He resisted a lawful detention / stop / arrest. He engaged in a motor vehicle pursuit. He had other people in the car. He avoided spike strips. He continued driving towards the road block without stopping. He almost hit an officer. He jumped out of the vehicle. He ignored verbal commands from the first stop and from officers at the final stop. He reached into his coat several times after being told not to. He was armed. He made comments he would not go to jail. He kept telling police to shoot him while ignoring commands.

His actions met all criteria for use of deadly force, including the exemptions in Tennessee vs. Gardner.

Tennessee vs.
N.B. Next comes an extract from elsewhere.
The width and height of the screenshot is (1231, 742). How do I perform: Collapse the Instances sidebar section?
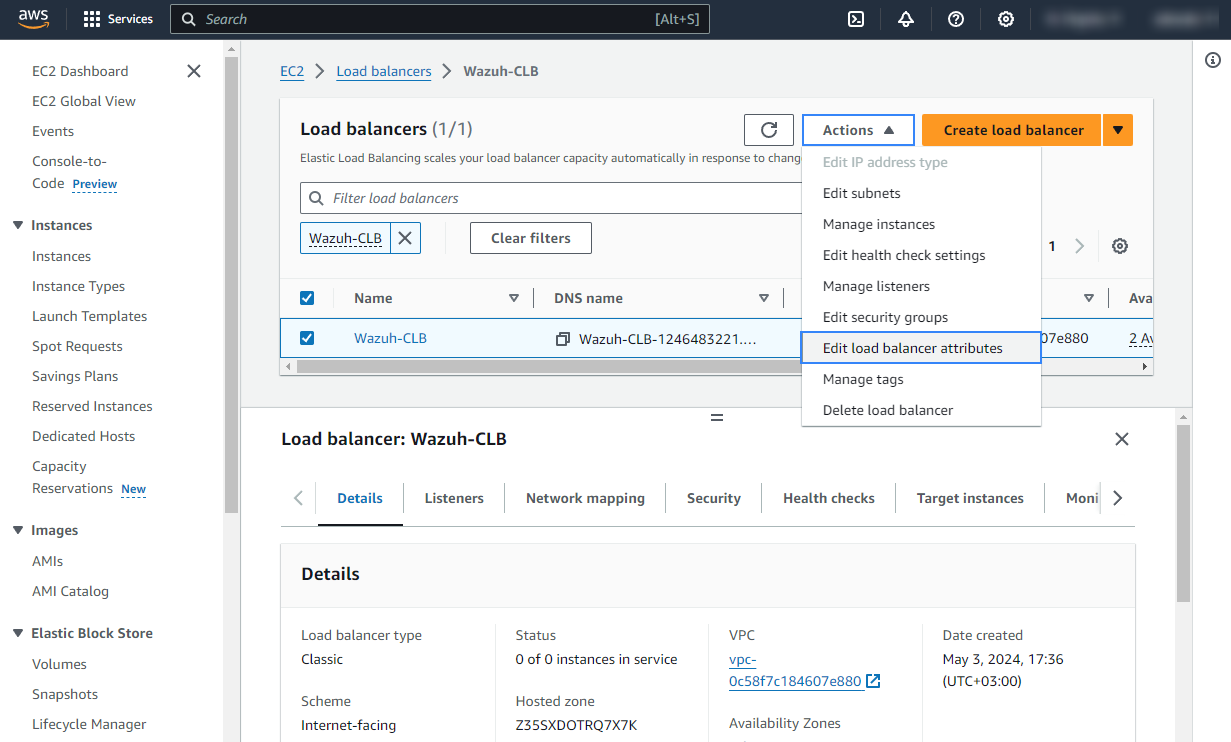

Gardner - Cornell Law


Analysis of the deadly force rule in the context of the mandates of the fourth, eighth, and fourteenth amendments clearly indicates that the use of deadly force against a nonviolent fleeing felon is unconstitutional. In the event, however, the Court finds that the fleeing felon rule does not violate the fourth or fourteenth amendments and reverses the Sixth Circuit, opponents of deadly force will be left with two options: to accept the Court's ruling or find a new constitutional theory with which to attack the laws. An argument may be made that killing the fleeing felon who has not committed a crime of violence, and does not pose a threat of violence, violates the ninth amendment.


A violent crime does not have to be committed to shoot a fleeing when the person presents an imminent danger / poses a threat of violence. Everything I listed above meets the established criteria.

Also, reviewing law enforcement use of force based on 20/20 hindsight is not permissible as the officer's in question did not have that benefit. Its what the officers perceived when force was used.
edit on 8-3-2016 by Xcathdra because: (no reason given)

edit on 8-3-2016 by Xcathdra because: (no reason given)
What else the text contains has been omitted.